### Exercise prompt
Rewrite the lines below with "Instruction" renamed to "Command" everywhere, leaving everything else unchanged.

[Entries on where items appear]
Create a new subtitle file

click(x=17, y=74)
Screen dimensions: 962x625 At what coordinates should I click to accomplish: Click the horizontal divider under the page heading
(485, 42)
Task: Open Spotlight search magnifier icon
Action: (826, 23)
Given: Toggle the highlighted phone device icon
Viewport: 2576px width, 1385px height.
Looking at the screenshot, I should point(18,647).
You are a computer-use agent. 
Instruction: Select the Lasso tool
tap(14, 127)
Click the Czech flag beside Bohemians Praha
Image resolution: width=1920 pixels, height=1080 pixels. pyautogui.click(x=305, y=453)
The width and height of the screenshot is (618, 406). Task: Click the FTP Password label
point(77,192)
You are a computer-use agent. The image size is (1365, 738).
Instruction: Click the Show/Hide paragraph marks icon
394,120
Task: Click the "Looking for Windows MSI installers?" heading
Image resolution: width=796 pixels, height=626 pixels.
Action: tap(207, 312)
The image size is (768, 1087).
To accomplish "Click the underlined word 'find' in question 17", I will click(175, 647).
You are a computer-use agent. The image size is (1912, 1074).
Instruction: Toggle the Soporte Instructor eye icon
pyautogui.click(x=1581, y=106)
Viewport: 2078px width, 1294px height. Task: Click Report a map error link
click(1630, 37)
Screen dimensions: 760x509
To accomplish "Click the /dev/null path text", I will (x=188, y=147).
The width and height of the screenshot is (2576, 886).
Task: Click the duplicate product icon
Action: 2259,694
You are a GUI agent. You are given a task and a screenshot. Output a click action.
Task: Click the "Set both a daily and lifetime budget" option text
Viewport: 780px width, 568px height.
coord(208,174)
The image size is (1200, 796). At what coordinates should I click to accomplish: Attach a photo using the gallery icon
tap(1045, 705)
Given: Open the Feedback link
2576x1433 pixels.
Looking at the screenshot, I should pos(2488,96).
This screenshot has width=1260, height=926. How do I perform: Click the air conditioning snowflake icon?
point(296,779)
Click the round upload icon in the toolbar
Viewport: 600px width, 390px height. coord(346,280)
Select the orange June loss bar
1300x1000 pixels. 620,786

### Solution to the exercise
Create a new subtitle file

click(x=17, y=74)
Screen dimensions: 962x625 At what coordinates should I click to accomplish: Click the horizontal divider under the page heading
(485, 42)
Task: Open Spotlight search magnifier icon
Action: (826, 23)
Given: Toggle the highlighted phone device icon
Viewport: 2576px width, 1385px height.
Looking at the screenshot, I should point(18,647).
You are a computer-use agent. 
Command: Select the Lasso tool
tap(14, 127)
Click the Czech flag beside Bohemians Praha
Image resolution: width=1920 pixels, height=1080 pixels. pyautogui.click(x=305, y=453)
The width and height of the screenshot is (618, 406). Task: Click the FTP Password label
point(77,192)
You are a computer-use agent. The image size is (1365, 738).
Command: Click the Show/Hide paragraph marks icon
394,120
Task: Click the "Looking for Windows MSI installers?" heading
Image resolution: width=796 pixels, height=626 pixels.
Action: tap(207, 312)
The image size is (768, 1087).
To accomplish "Click the underlined word 'find' in question 17", I will click(175, 647).
You are a computer-use agent. The image size is (1912, 1074).
Command: Toggle the Soporte Instructor eye icon
pyautogui.click(x=1581, y=106)
Viewport: 2078px width, 1294px height. Task: Click Report a map error link
click(1630, 37)
Screen dimensions: 760x509
To accomplish "Click the /dev/null path text", I will (x=188, y=147).
The width and height of the screenshot is (2576, 886).
Task: Click the duplicate product icon
Action: 2259,694
You are a GUI agent. You are given a task and a screenshot. Output a click action.
Task: Click the "Set both a daily and lifetime budget" option text
Viewport: 780px width, 568px height.
coord(208,174)
The image size is (1200, 796). At what coordinates should I click to accomplish: Attach a photo using the gallery icon
tap(1045, 705)
Given: Open the Feedback link
2576x1433 pixels.
Looking at the screenshot, I should pos(2488,96).
This screenshot has width=1260, height=926. How do I perform: Click the air conditioning snowflake icon?
point(296,779)
Click the round upload icon in the toolbar
Viewport: 600px width, 390px height. coord(346,280)
Select the orange June loss bar
1300x1000 pixels. 620,786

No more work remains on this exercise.